[Seminar] Multiple Pathogen Recognition by Plant Immune Receptors

Title: Multiple Pathogen Recognition by Plant Immune Receptors

Speaker: Matthew J. Moscou

Affiliation: The Sainsbury Laboratory, Norwich Research Park, Norwich, NR4 7UH, United Kingdom

Abstract:

The majority of NLR-encoding resistance genes recognise single pathogen species; few NLRs have the capacity to recognise multiple pathogens. The Mla locus has over 30 described alleles conferring isolate-specific resistance to Blumeria graminis f. sp. hordei (powdery mildew), contains three NLR encoding gene families (RGH1, RGH2, and RGH3). Resistance to powdery mildew is conferred by NLRs derived from the RGH1 gene family.
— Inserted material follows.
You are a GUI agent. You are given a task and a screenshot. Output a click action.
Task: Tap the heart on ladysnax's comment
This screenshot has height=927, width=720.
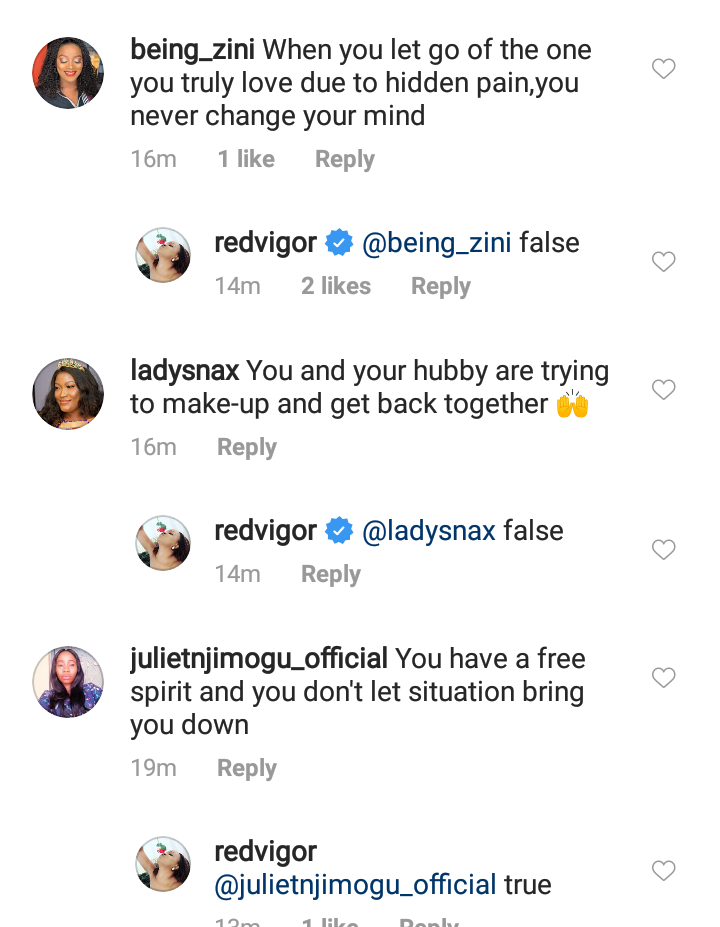click(663, 390)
In addition to powdery mildew, the Mla locus is associated with resistance to multiple pathogens including Puccinia striiformis f. sp. tritici (wheat stripe rust; Rps7), Magnaporthe oryzae (rice blast; Rmo1), and sensitivity to the Cochliobolus victoriae victorin toxin (Lov1). We performed high-resolution recombination screens using multiple alleles of Mla and confirmed the genetic coupling of Mla3/Rmo1/Lov1, Mla7/Rps7, and Mla8/Rps7. Using sequence capture and RNAseq, we discovered substantial intraspecific copy number variation and expression levels for all Mla alleles. Evaluation of stable transgenic barley found that Mla3 conditions powdery mildew and rice blast resistance, and both Mla7 and Mla8 condition powdery mildew and wheat stripe rust resistance. This work, coupled with the recent discovery of direct interaction of MLA and AVRa effectors (Saur et al. 2019), suggests that MLA has the capacity to recognize molecular structures conserved among plant pathogen effectors.